Dean Witter Reynolds, Inc. v. Superior Court, 211 Cal. App. 3d 758, 774 (1989).

Ultimately, the Supreme Court resolved the “tension” between the Chern and United Farm Workers in Bank of the West by adopting the reasoning of the Dean Witter court. In Bank of the West, the Supreme Court confirmed that “the Legislature deliberately traded the attributes of tort law for speed and administrative simplicity” (a statement that the court has reiterated many times since then), just as the court had found in Dean Witter. Aside from the court’s discussion of the policy implications of requiring insurers to cover damage claims for violations of the UCL (which could have the effect of letting the wrongdoer off the hook), however, the Bank of the West court offered no further explanation about why damages should not be recoverable in a UCL action.

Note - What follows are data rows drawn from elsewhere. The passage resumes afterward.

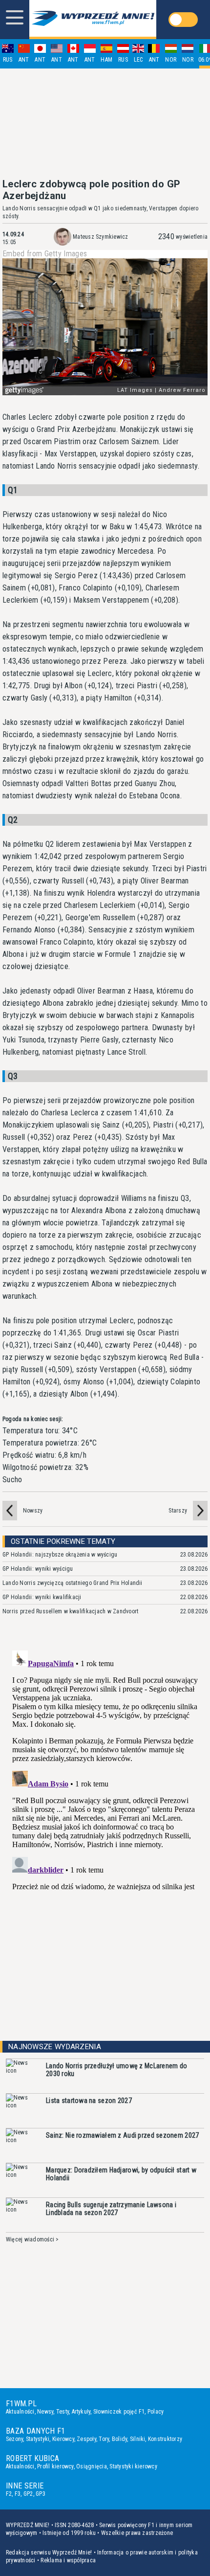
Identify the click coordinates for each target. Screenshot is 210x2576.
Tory (104, 2439)
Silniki (138, 2439)
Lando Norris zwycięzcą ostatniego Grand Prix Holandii (72, 1583)
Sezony (14, 2439)
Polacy (155, 2411)
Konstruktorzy (165, 2439)
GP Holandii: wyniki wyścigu (37, 1568)
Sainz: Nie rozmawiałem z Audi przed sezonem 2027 (122, 2135)
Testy (62, 2411)
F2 (9, 2493)
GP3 (40, 2493)
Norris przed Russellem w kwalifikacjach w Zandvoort (70, 1611)
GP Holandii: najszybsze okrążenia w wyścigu (59, 1554)
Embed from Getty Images (44, 254)
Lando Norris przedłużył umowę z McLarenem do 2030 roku (116, 2070)
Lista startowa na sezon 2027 (89, 2100)
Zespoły (86, 2439)
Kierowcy (63, 2439)
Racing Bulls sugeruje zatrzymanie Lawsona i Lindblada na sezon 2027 (111, 2208)
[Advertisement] (105, 123)
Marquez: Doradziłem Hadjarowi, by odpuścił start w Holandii (121, 2174)
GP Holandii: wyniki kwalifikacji (42, 1597)
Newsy (45, 2411)
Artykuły (81, 2411)
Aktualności (20, 2411)
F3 (18, 2493)
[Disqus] (105, 1769)
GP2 (28, 2493)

Proposition 64 has knocked out the very underpinnings of these decisions. That is, now that Prop 64 has eliminated private AG standing to pursue speedy and simple representative actions, it seems that the issue must be reconsidered in that light: the courts’ equitable power to award damages was sacrificed to the administrative simplicity of representative, non-class actions, so the rationale that informed the prohibition against courts utilizing the entire range of their equitable powers in a UCL action — including the ability to award damages in appropriate cases — has disappeared along with the private AG standing provision that led to that prohibition in the first place.

And in light of Prop 64’s requirement that plaintiffs show they have suffered what amounts to damages (i.e., a loss of money or property), there doesn’t appear to be any valid reason to prohibit them from actually recovering the damages that form the basis of their standing to pursue a claim.
This is a very persuasive argument. Bank of the West states in no uncertain terms that tort-like damages remedies were traded away for streamlined "non-class" procedures. Now that those streamlined procedures have been eliminated, why shouldn't that trade-off be reexamined? A damages remedy is no longer procedurally inconsistent with the UCL, and the courts have always enjoyed equitable powers broad enough to afford such a remedy. Any other thoughts?
Comments:
I don't have any "other" thoughts, other than to say that Mr. Fazio makes a very interesting point.